4. The issues raised by the applicants have been dealt with by the courts on many occasions and are not unique to the applicants.

I am mindful of the fact that what the applicants are inviting this court to do, as submitted by counsel for the respondent, boils down to two pertinent issues, viz:

1. To do that which Parliament should, i.e. to make law by repealing the common law principle of currency nominalism; and

2. To “overrule” those decisions of the Supreme Court which have already made the point that in quantification of damages in respect of labour disputes, the rates that are applicable are those that applied at the time of dismissal or suspension.
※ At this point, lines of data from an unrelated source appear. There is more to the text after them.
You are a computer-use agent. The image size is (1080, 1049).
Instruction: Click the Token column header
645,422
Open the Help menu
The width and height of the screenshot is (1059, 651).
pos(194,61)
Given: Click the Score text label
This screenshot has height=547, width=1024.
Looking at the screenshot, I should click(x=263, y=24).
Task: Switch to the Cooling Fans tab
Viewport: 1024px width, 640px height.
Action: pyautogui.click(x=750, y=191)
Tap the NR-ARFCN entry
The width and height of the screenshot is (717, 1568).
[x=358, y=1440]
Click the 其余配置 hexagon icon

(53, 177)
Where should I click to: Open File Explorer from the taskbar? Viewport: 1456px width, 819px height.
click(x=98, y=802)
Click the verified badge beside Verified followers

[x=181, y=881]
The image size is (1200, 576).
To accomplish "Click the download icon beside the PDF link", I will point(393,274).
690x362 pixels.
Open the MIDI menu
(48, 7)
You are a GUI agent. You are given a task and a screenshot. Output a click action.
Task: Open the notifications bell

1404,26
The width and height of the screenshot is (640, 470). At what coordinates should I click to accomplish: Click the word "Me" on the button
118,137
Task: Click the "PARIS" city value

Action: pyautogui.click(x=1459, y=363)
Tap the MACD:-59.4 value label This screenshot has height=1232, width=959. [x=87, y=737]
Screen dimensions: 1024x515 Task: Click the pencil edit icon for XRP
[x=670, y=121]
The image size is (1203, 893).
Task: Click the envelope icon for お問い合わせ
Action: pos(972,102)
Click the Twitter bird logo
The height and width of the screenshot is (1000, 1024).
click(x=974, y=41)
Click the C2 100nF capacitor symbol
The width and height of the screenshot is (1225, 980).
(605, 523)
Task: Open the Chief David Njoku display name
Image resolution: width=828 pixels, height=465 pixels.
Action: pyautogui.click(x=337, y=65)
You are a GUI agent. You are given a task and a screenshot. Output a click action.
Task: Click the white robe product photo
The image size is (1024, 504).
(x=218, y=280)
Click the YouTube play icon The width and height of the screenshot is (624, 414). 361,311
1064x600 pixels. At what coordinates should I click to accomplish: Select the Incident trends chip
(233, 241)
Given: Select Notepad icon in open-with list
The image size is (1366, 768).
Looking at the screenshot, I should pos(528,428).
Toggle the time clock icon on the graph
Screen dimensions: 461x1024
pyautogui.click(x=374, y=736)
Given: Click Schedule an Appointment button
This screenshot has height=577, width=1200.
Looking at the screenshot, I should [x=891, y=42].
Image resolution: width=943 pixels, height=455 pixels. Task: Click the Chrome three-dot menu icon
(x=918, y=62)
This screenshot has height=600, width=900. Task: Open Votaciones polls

See Redstar Wholesalers v E Mabika SC52-05 and First Mutual Life Limited v Jackson Muzivi 2000 (1) ZLR 325 (S).

Points 3 and 4 of the respondent's opposition cited above are interwoven with point 2 cited immediately above so I shall deal with them pari passu…,. First, let me deal with points one and two of that opposition quoted above. They allude to the issue of res judicata and ousting of this court's jurisdiction by virtue of section 89(6) of the Labour Act.

As regards the issue of res judicata, I have not been persuaded that it is applicable in the instant case.

In order to successfully ground such a defence, the litigant raising it must show that the dispute has been conclusively settled on the merits by a court of competent jurisdiction and that the two actions are between the same parties, concerning the same subject matter founded on the same cause of complaint. See Gwaze v National Railways of Zimbabwe 2002 (1) ZLR 679.

The original dispute before the Labour Court was concerned with the lawfulness or otherwise of the applicants' dismissal and the quantum of damages payable in lieu of reinstatement. That court did not deal with the issue of the form of currency of payment - which is the gravamen of the present application.

That issue only arose following the introduction of the multi-currency regime in January/February 2009 – well after the Labour Court had already handed down its judgment which was silent on the currency to be used thereby providing the basis of discretion being asserted by the applicants. The present application seeks not to reverse, amend or modify the order that the applicants be paid five years salary as damages for the unlawful dismissal, but simply seeks a declaratory order that in view of the introduction of the multicurrency and the judicial and State recognition of the de facto redundancy of the Zimbabwe dollar, a successful litigant may choose to be paid in any applicable foreign currency in the country and that payment in a moribund currency is not an effective fulfilment of the court's order.

The Labour Court, not being endowed with inherent jurisdiction to make such a declaration, it cannot be said that the dispute was dealt with on the merits let alone conclusively settled.

Regarding the issue that this court's jurisdiction is ousted by section 89(6) of the Labour Act [Chapter 28:01], I am unable to subscribe to this view. The subsection cited provides that:

(6) No court, other than the Labour Court, shall have jurisdiction in the first instance to hear and determine any application, appeal or matter referred to in subs (1)”.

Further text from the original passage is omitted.